General usage

[jwmelto]

Getting Started

The top-level README.md needs a link to ReadTheDocs

Configuration

The latest "Getting Started" guide uses v0.10.0-unique features, even though the latest EPEL package is v0.9.0. Users who install the packages as suggested cannot follow the guide.

"Getting Started" should use TCP (since that is what older versions support) and can document Unix-domain sockets as an alternative for v0.10.0 and later systems.

Usage

On a moderately secure RHEL 9.4 system, DBus access is not allowed. For example, as an unprivileged user, the python snippet

from bluechi.api import Controller

for node in Controller().list_nodes():
    # node[name, obj_path, status, peer_ip]
    print(f"Node: {node[0]}, State: {node[2]}")

raises an exception:

dasbus.error.DBusError: Sender is not authorized to send message

Similarly, the bluechi-is-online tool (for any command besides "help" or "version") returns

Failed to get property: Permission denied

It is unclear whether a policy needs to be added to /etc/dbus-1/system.d/ or some other configuration change is required. While it is obvious that many systemctl commands do require elevated privilege, basic query and status commands do not. Similarly, BlueChi should allow read-only access to general users "out of the box".

[mwperina]

Hi @jwmelto,
as automotive is the main area for BlueChi and we haven't got any requirements from that area to allow access to BlueChi for non-privileged users, we don't have any plans for BlueChi 1.0 to provide some limited read-only access to non-privileged users.
If you want non-privileged users to access BlueChi, you can use policykit to add permissions for dbus access to the specific userr, but that means this user will become a privileged user with complete access to BlueChi.

Regards,
Martin

[jwmelto]

Digging deeper, I'm trying to prove out a multi-node configuration, where the second "node" is a container running on the host (and sharing its network).
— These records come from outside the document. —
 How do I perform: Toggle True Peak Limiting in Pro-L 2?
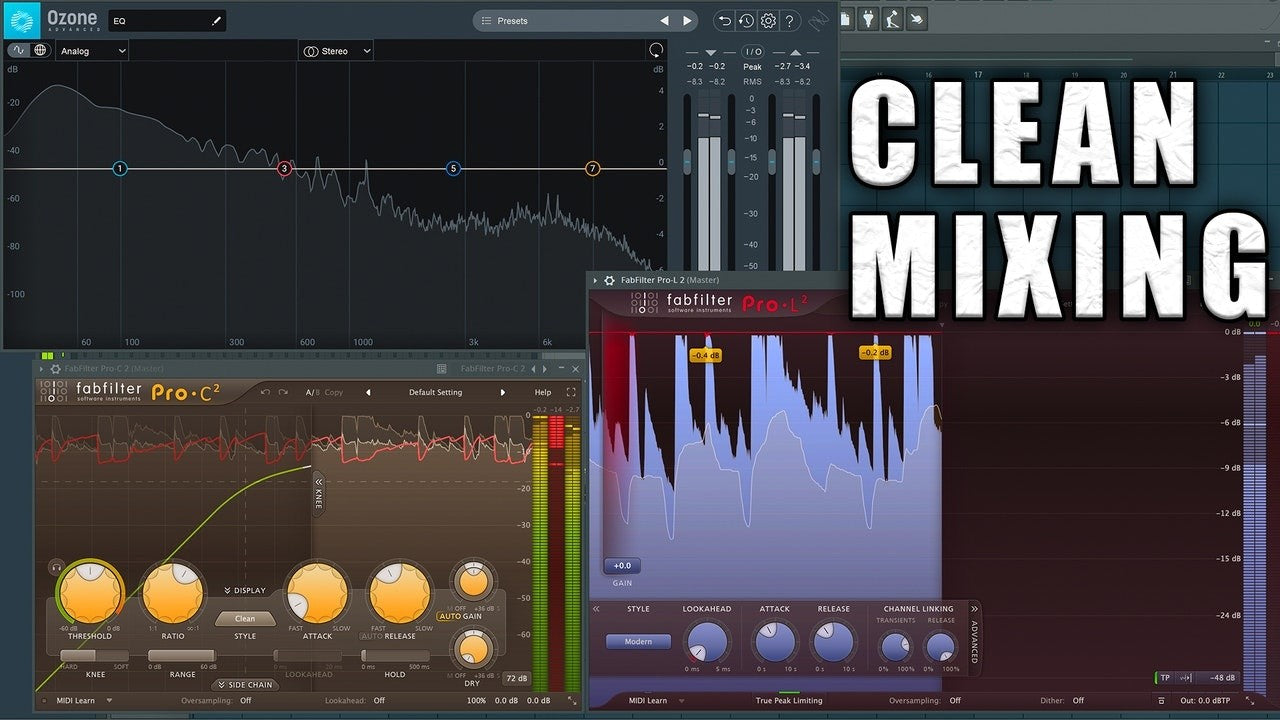pos(788,700)
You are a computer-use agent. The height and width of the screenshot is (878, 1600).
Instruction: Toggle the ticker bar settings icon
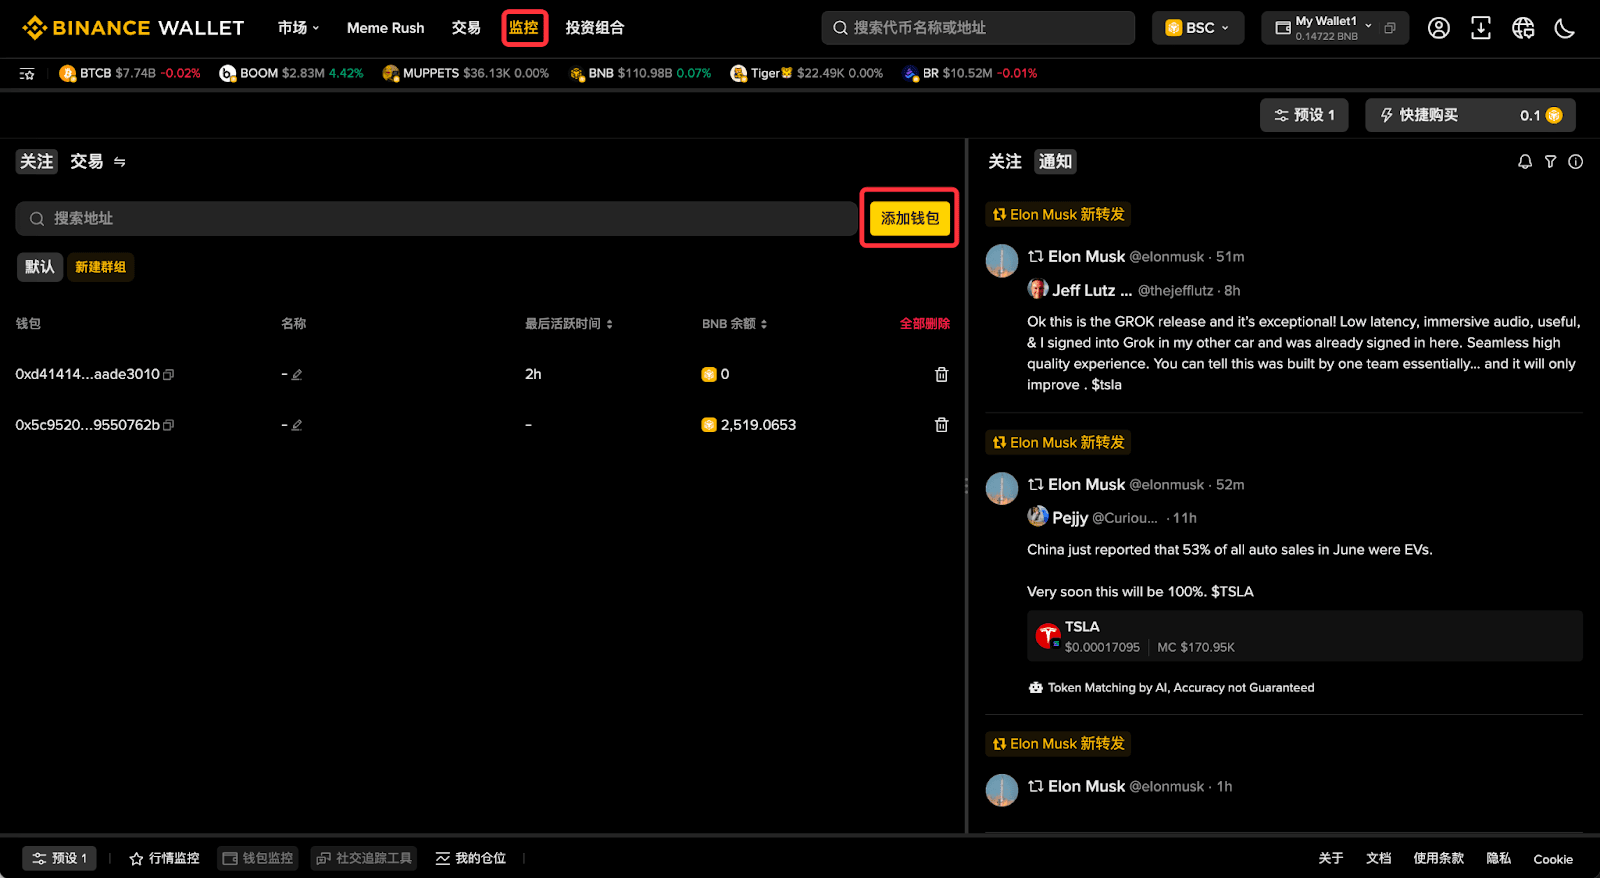coord(27,73)
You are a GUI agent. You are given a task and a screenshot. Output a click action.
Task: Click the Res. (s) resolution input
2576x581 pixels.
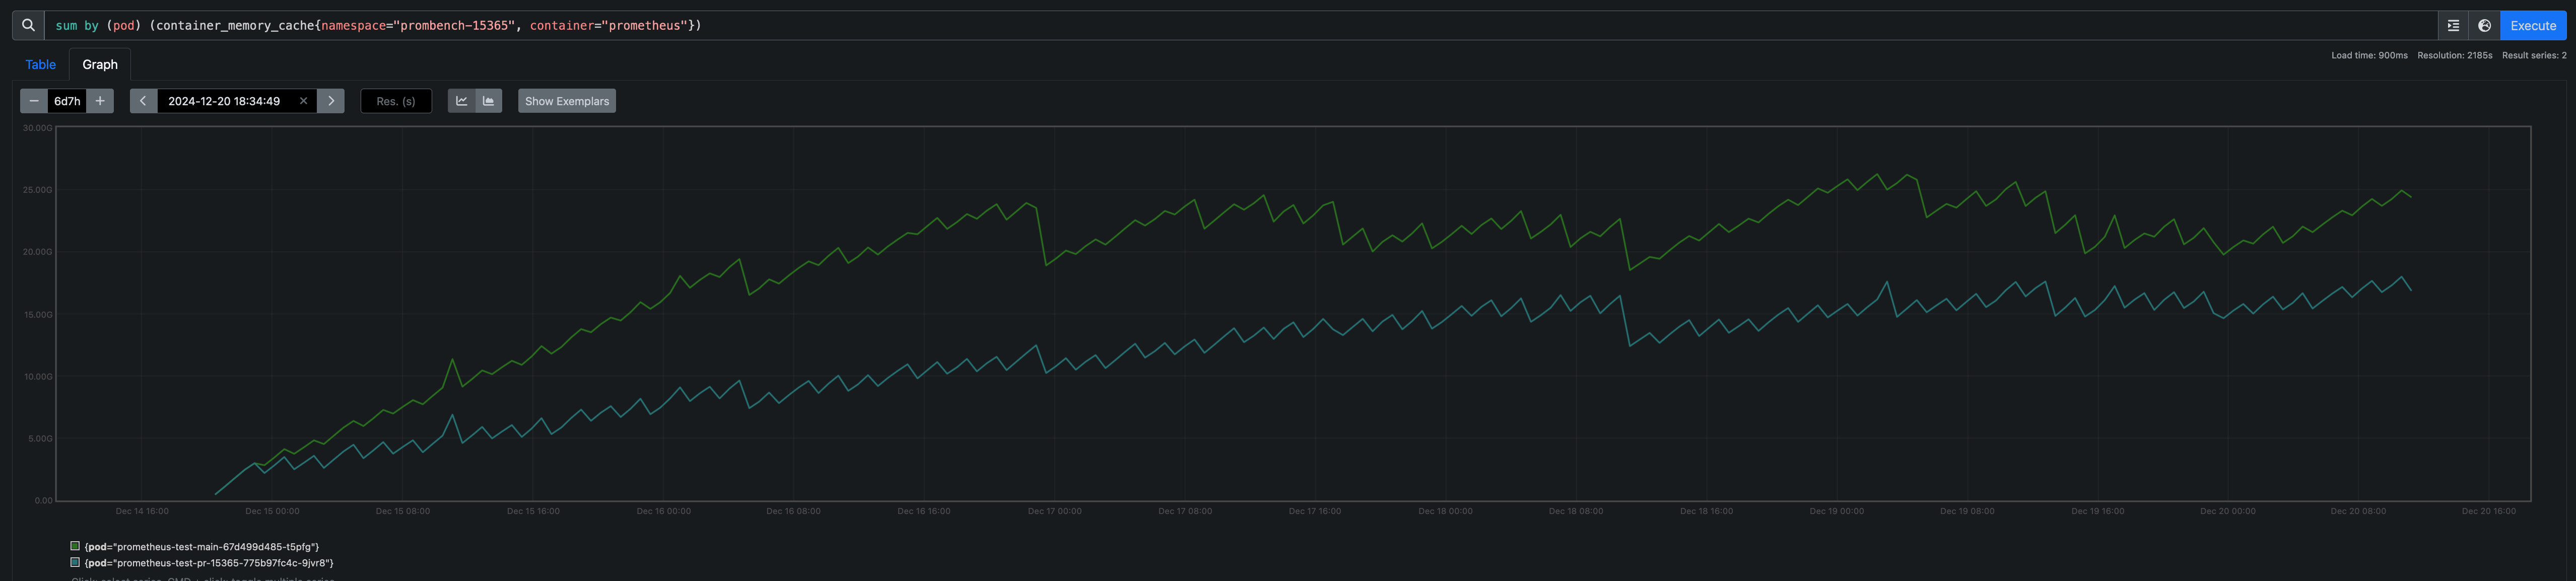(x=395, y=100)
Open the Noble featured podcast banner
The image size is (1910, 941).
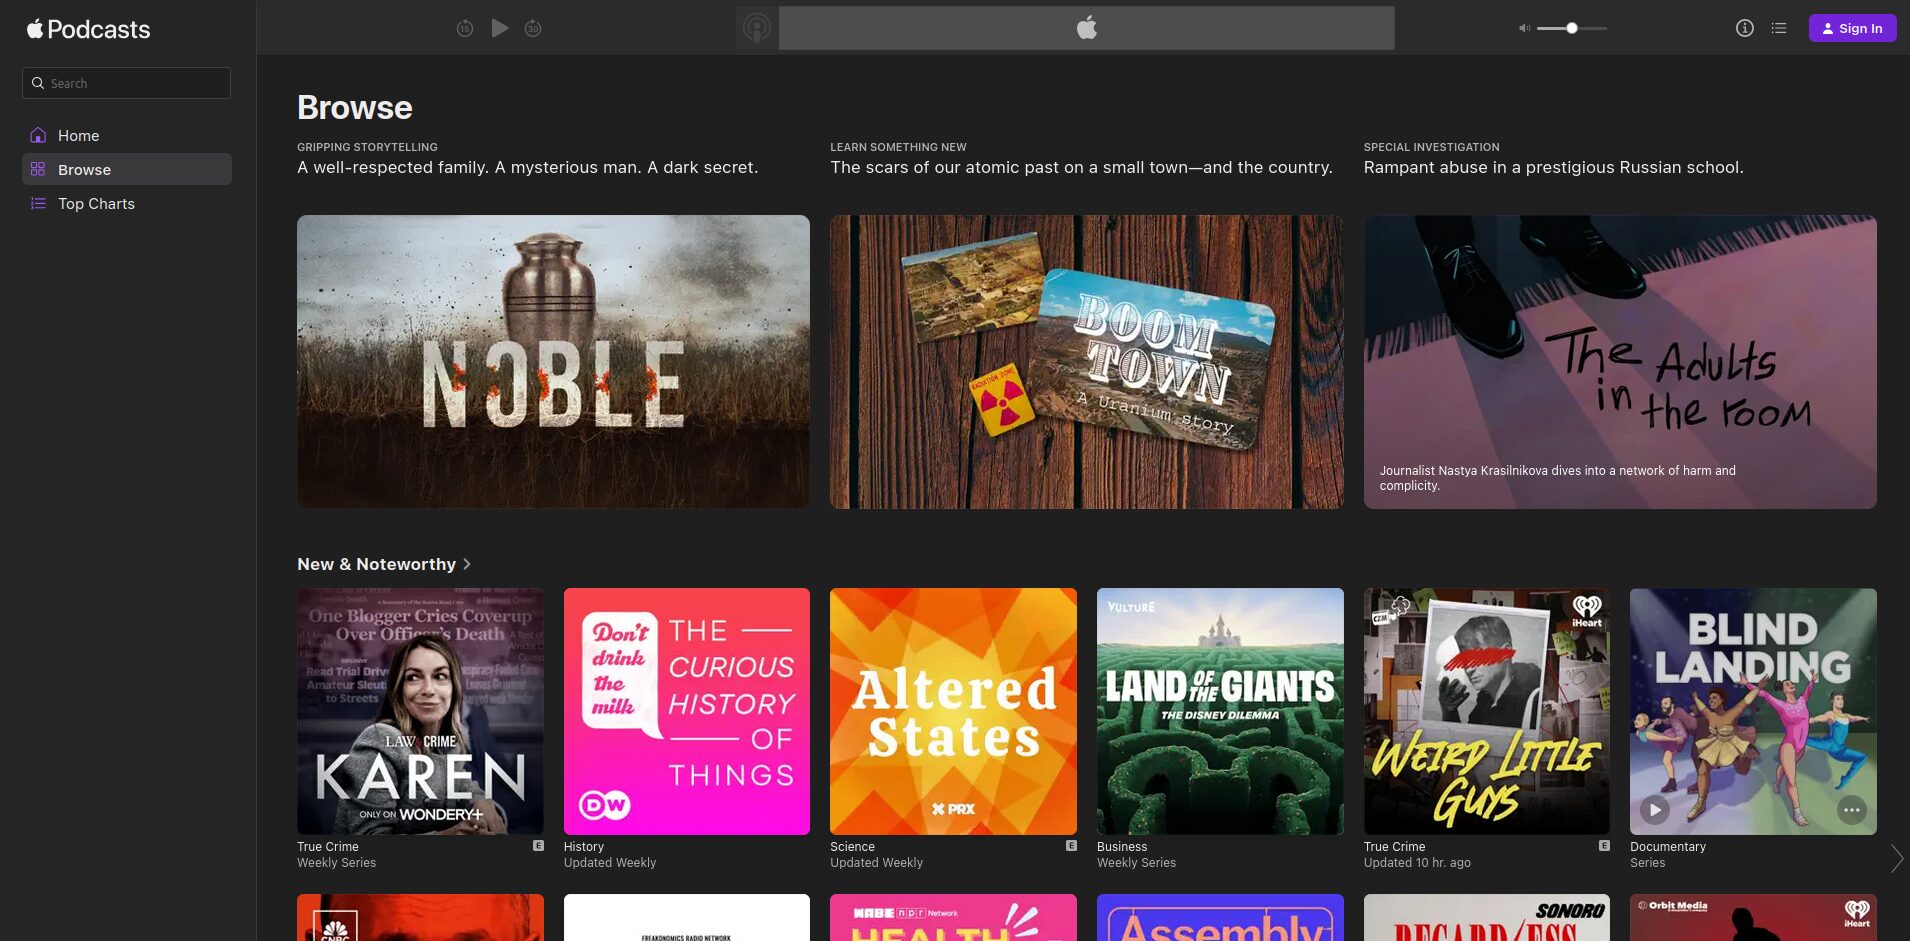pos(553,361)
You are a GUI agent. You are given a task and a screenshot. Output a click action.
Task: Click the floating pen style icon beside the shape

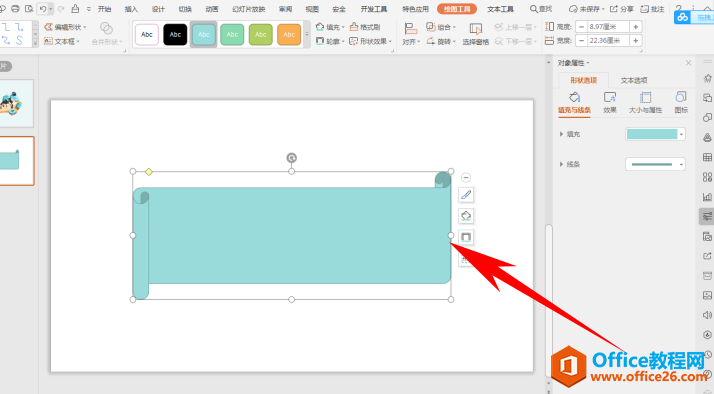[x=466, y=195]
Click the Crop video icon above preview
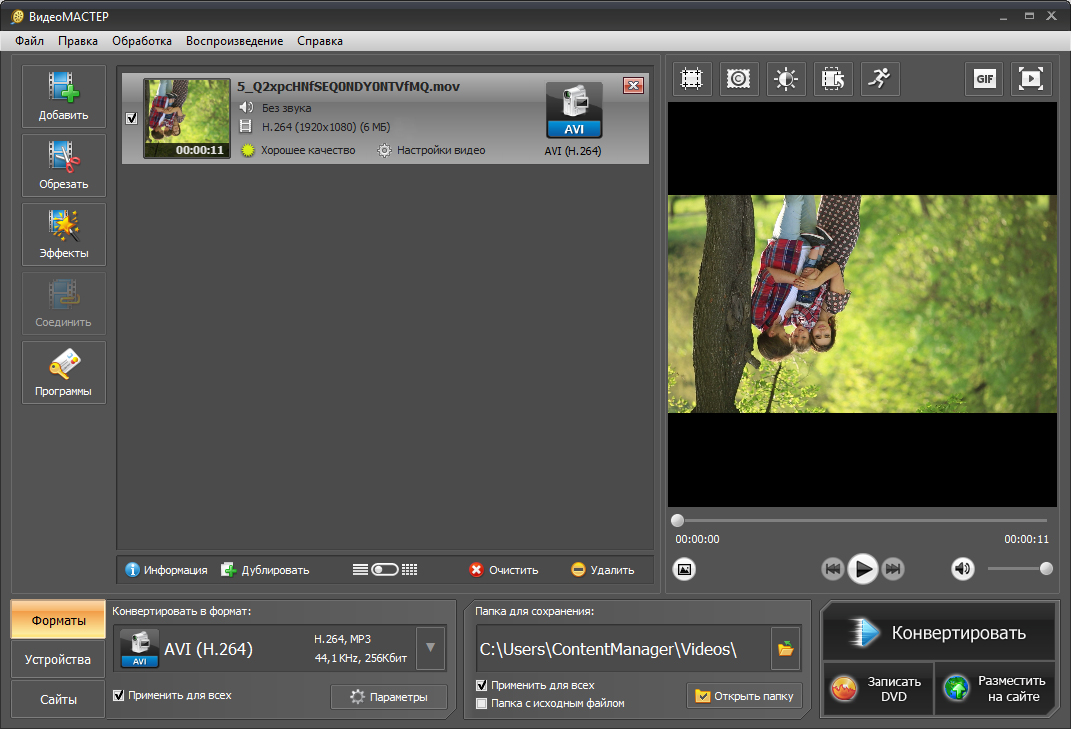This screenshot has width=1071, height=729. pyautogui.click(x=690, y=79)
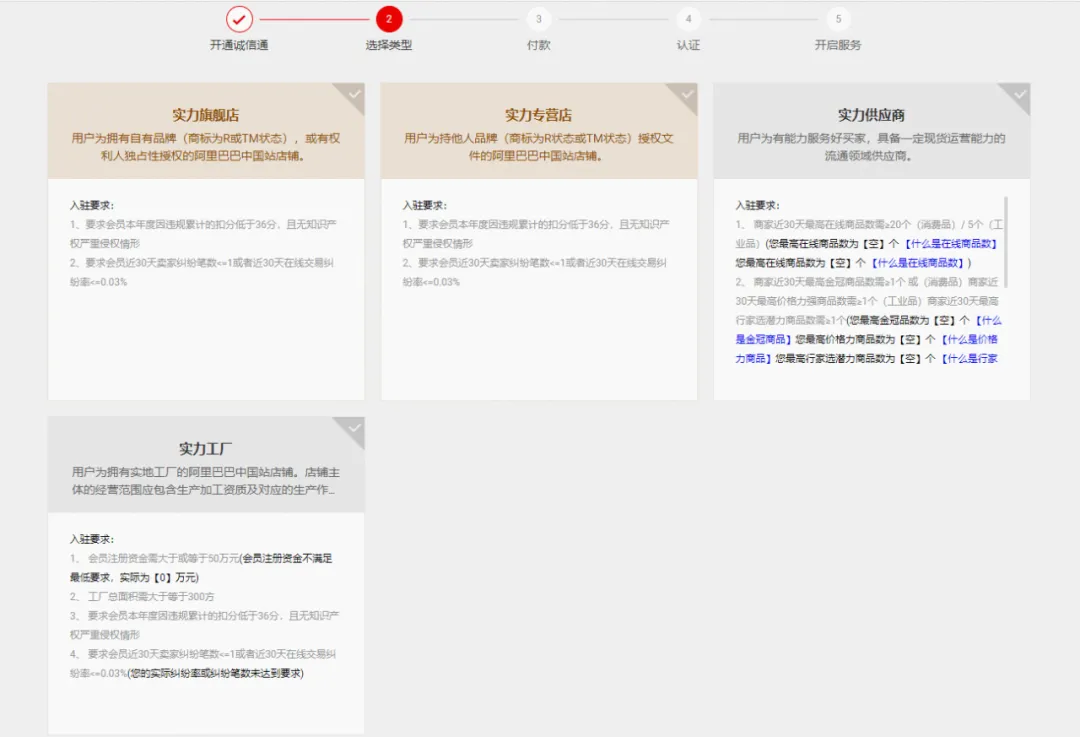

I can inspect services in the container, but it cannot control (or status) on the host. Do I need to run a controller on any node that I want to issue commands? Maybe I misunderstood the roles of agent and controller.

[jwmelto]

By the way, all the examples in https://bluechi.readthedocs.io/en/latest/getting_started/examples_bluechictl/ show running as a non-privileged user. This doesn't work for me. If it should, it would be nice to fix.

[mkemel]

To control services on the host, you need to run an agent on the host as well.

To play with bluechi on a single machine with containers, you can follow this workshop, I think it showcases and explains basic architecture and functionality pretty well.
In the first step - prefer building a new container image instead of pulling, we haven't updated it with the latest bluechi version.

[jwmelto]

That workshop is very helpful (and a bit eye opening).

I notice the demo image pulls other images into it (podman inside podman). I've seen mention of this use case but failed to comprehend the utility, until now.

Is it safe to say that the architecture here is that there is a single controller, and agents everywhere else? It seems that a fundamental limitation is that control operations (i.e., bluechictl or Python API) talk to the controller via DBus, and the controller talks to agents via TCP?

If that is the case, I need to NOT run a controller on my host, but just run a container with web app and controller, and run agents everywhere else.

[mkemel]

In this demo we run the outer container to simulate hosts, and the inner containers are for the services needed for the web app. This was done just for the sake of setup simplicity and in order to have less issues during the workshop. Think of the outer containers as VMs or physical machines.

Regarding architecture:

1. There is a single controller
2. There can be multiple agents, everywhere you want to control systemd services. They can run on other hosts, but if you want to control services on the host running the controller - you need to have an agent there as well.
3. Controller talks to agents via DBus over either TCP or UDS for a local controller-agent interaction (this was not showcased in the workshop)
4. Agents talk to local systemd over DBus.

You run your web app where you want it to run, and if you want to control it via bluechi - you need to have a systemd unit for it. Systemd can control both regular and containerized (e.g. with the help of Quadlet as shown in the workshop) apps. You run your controller where you want to control the whole thing.

Helping you with architecture would be easier if you could provide your target setup.